As I approached the last few hundred feet, I see my little superman, holding a sign, cheering on his Mom.  And my heart bursts with JOY, with GRATITUDE and I realize, I really can do ANYTHING...my life is awesome.  

Next year, I am going to train, because I swam well, I biked well, but then I ran like the wind.  No one passed me.  After 1/3 mile swim, 14.7 mile bike, I ran 3 miles in 21.59, a personal best, a 7:20 minute mile, something I have never done, even without swimming and biking first.  I came in 14th place out of 605 place for the run.  I didn't think it was possible for me to ever run so fast...but trying to keep up with my new "running partner", I have had to step it up a few (dozen) notches.  And  I have learned it is possible, as with anything in life.  

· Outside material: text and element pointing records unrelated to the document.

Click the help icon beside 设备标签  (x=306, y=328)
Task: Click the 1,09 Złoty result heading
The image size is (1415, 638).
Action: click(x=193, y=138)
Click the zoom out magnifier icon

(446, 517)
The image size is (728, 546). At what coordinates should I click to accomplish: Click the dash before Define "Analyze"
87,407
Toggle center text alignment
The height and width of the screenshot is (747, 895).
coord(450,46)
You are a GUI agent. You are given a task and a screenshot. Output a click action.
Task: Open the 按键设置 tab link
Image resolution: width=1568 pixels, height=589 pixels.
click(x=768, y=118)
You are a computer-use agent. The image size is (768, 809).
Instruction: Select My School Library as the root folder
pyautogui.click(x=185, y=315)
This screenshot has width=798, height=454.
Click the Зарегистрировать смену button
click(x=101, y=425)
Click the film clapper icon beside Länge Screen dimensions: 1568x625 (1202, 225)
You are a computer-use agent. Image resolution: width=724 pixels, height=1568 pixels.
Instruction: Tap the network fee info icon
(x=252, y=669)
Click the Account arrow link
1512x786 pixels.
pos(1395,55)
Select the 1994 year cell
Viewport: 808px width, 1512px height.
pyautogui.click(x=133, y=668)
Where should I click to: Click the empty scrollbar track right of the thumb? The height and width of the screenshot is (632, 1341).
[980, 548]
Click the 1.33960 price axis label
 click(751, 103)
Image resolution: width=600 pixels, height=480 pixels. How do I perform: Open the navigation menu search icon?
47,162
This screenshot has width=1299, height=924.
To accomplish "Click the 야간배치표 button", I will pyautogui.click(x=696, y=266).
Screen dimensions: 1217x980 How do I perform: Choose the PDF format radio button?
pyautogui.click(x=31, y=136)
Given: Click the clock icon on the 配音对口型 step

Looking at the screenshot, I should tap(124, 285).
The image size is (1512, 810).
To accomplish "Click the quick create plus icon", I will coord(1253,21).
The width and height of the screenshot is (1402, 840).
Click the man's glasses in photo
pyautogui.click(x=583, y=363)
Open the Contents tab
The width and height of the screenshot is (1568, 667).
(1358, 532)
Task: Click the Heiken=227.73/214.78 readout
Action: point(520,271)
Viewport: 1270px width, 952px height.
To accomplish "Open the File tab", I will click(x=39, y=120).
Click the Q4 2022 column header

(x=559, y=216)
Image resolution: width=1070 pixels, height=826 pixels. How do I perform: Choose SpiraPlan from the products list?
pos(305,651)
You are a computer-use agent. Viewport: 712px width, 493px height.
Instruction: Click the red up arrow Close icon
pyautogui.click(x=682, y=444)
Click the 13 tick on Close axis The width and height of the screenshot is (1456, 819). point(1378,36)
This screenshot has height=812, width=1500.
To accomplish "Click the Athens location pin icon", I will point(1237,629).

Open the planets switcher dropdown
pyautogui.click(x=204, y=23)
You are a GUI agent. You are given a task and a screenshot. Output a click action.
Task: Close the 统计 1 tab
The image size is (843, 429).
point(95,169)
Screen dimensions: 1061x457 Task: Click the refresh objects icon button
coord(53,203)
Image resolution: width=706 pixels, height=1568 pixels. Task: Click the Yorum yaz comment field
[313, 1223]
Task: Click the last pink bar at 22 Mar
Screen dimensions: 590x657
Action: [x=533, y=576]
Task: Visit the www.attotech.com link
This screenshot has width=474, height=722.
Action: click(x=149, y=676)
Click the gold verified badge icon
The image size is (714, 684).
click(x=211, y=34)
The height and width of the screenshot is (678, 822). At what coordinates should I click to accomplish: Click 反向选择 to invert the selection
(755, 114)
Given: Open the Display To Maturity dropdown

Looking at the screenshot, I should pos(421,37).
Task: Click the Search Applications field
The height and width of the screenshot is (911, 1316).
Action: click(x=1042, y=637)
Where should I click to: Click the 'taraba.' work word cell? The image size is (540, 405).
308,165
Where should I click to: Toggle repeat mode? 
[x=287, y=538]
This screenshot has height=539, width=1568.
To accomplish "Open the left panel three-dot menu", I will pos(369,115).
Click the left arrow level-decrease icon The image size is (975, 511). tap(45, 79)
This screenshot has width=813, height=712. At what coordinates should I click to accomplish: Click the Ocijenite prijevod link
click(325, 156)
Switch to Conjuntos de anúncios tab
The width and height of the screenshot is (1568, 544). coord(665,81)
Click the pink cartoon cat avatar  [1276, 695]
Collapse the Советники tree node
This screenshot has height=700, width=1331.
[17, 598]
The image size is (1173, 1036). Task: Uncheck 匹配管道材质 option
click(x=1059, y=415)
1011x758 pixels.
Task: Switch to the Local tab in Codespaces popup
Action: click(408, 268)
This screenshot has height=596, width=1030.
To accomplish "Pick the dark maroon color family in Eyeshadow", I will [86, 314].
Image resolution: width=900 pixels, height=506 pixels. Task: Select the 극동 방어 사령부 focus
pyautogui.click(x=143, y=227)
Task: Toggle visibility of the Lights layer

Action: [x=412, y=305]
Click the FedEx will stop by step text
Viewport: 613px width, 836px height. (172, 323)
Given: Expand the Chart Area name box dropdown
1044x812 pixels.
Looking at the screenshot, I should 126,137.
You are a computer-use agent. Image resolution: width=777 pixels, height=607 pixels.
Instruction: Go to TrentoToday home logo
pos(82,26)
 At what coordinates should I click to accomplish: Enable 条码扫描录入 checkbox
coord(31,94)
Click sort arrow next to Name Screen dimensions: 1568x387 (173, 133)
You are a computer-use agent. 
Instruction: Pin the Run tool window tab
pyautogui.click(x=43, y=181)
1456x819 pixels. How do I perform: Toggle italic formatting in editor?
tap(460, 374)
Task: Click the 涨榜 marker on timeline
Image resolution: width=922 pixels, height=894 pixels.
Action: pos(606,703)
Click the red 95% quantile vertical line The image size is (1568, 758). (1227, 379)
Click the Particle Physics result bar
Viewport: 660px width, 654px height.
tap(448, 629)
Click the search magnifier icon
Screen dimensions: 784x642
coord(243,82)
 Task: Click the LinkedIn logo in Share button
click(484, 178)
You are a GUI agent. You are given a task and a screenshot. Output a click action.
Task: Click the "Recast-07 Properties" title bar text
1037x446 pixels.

Tonight I over-indulged on a homemade brownie sunday, and Chase massaged my feet and gave me a "makeover" (I have absolutely no idea where this came from, but I liked it!)  Although he told me I did not look good, even after he put "glitter" in my hair, "painted" my teeth and put "lip shadow" on my eyes and lips.  

I go to bed happy and thankful for this beautiful life.  







1 comment:

  1. As always you make me proud, your incredible spirit and happy, "can do anything" attitude gets you through another triumph!! (To think I tired to talk you out of it, I should know better by now!!)